Mind if I take two-thirds of your property? I thought so. Which explains why rural King County landowners are up in arms about amended “critical-areas” land-use ordinances adopted in October by the King County Council.
Last month, they came downtown in their pickups and SUVs to protest. But to get a sense of the anger, drive east, past Duvall, through Fall City, North Bend, Maple Valley. Places where secessionist “Cedar County” signs are popping up roadside and activists are picketing and petitioning in the awful winter weather.
The petitions are aimed at getting a referendum on the March ballot to overturn the revised laws. They might not succeed; the county and local environmental groups have filed for an injunction against the petitions on the grounds that the new rules were required under the state Growth Management Act and can’t be overturned by local initiative.
The county says the changes update protections for streams, wetlands, wildlife, and drinking water, and prevent property damage from flooding and erosion. A surface water ordinance tightens regulations on how much water can run off newly developed sites; a critical-areas ordinance establishes buffers along streams and critical habitat; and a clearing-and-grading ordinance limits rural landowners to clearing only 35 percent to 50 percent of their land, depending on the size of the property. But property-rights activists are claiming the laws go much farther than what the state requires.
All three passed the council 7-6, along party lines, but also along the lines of urban environmentalist vs. rural landowner. The laws expose a fundamental rift between the more urban parts of the county and the sparsely populated hinterlands that often feel unrepresented in county affairs. Hence, the “Cedar County” signs.
Now, I’m all for environmental regulation and growth management. But there has to be some balance, and I’m not convinced by the county’s argument that property owners can still do almost anything they want—they need only file a “stewardship plan.” Even if true, that sounds like a hike into a bureaucratic quagmire.
One can see, in these situations, where “taking” legislation comes from—the idea that government ought to reimburse property owners for uses of property taken away from them. If I had a piece of land in Duvall that I wanted to build a house on, it’s hard to understand why that house posed no environmental problem in September but does now.

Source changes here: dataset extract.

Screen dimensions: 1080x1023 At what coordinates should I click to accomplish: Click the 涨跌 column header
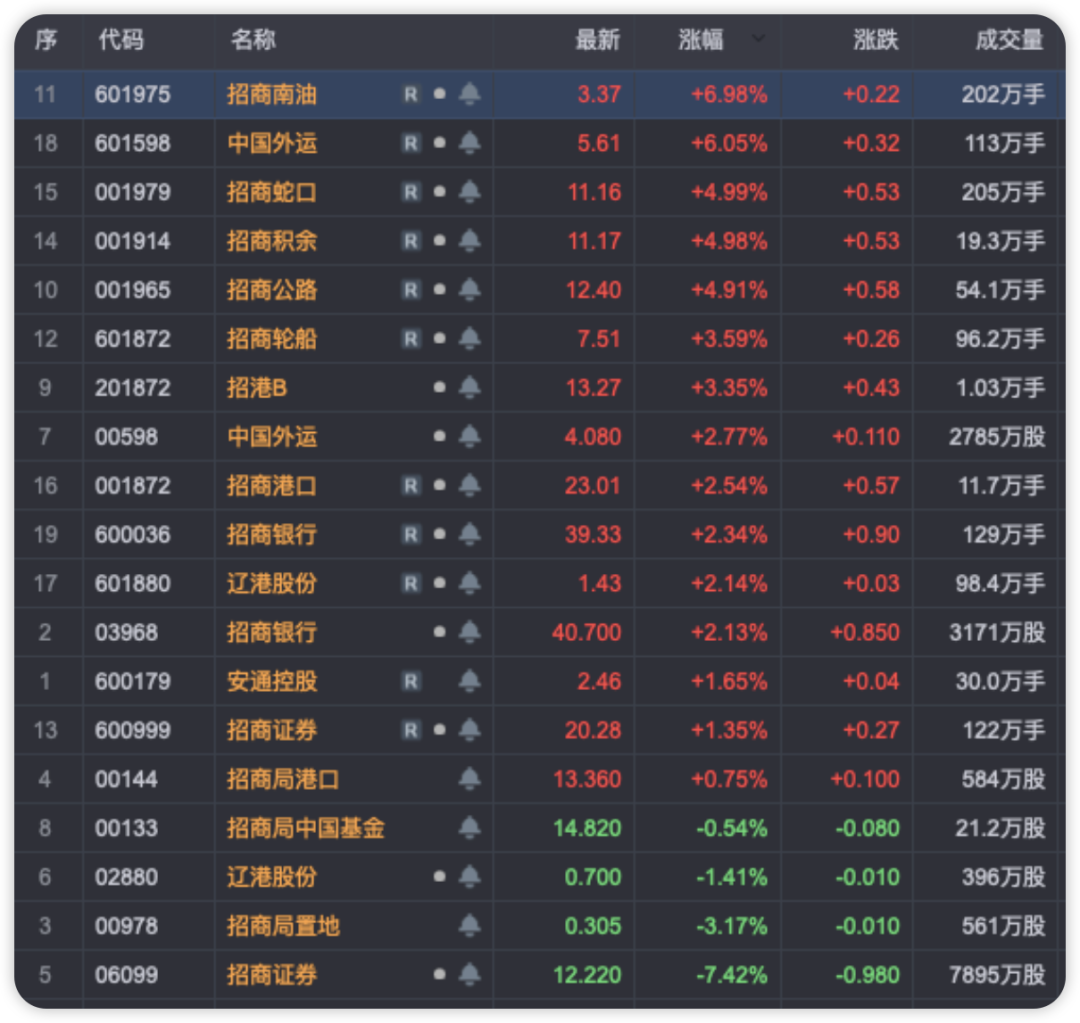click(875, 40)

The property owners are right. These new ordinances go beyond what the state requires, and it reeks of the sort of urban arrogance that makes states and counties go red. As in Republican red.
Stream protection? Sure. Wetland protection? Absolutely. But as annoying as those provisions can be for a property owner, they’re both predictable and easily defensible as providing for a common good. The clearing-and-grading ordinance, however, is more problematic. It’s ostensibly anti-sprawl, but if we are to believe county protestations, it doesn’t really prevent much of anything—it just adds another layer of bureaucracy. More likely, it prevents development, but in a crazy patchwork that bears no real relationship to any sort of comprehensive land-use planning.

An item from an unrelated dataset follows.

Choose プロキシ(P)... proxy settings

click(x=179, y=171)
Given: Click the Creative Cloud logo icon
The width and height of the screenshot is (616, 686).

One thing that the new laws have clearly accomplished is creation of a backlash. And in backlashes, the danger is always that the good will be thrown out along with the bad. Particularly with federal cutbacks in salmon protection, anything we can do locally to protect our streams is probably a good idea. Ditto for wetlands. It would be a shame to lose that protection because environmentalists tried to go too far.
Next year, the King County Council will shrink from 13 to nine positions, and the scramble is already under way for seats. This is exactly the sort of issue that can cost Democrats when they have to run in newly suburban and exurban districts. And that, in turn, could swing the council majority from Democrat to Republican.
A rural revolt is under way. King County Executive Ron Sims and the Democratic Party are the targets. And they deserve to be.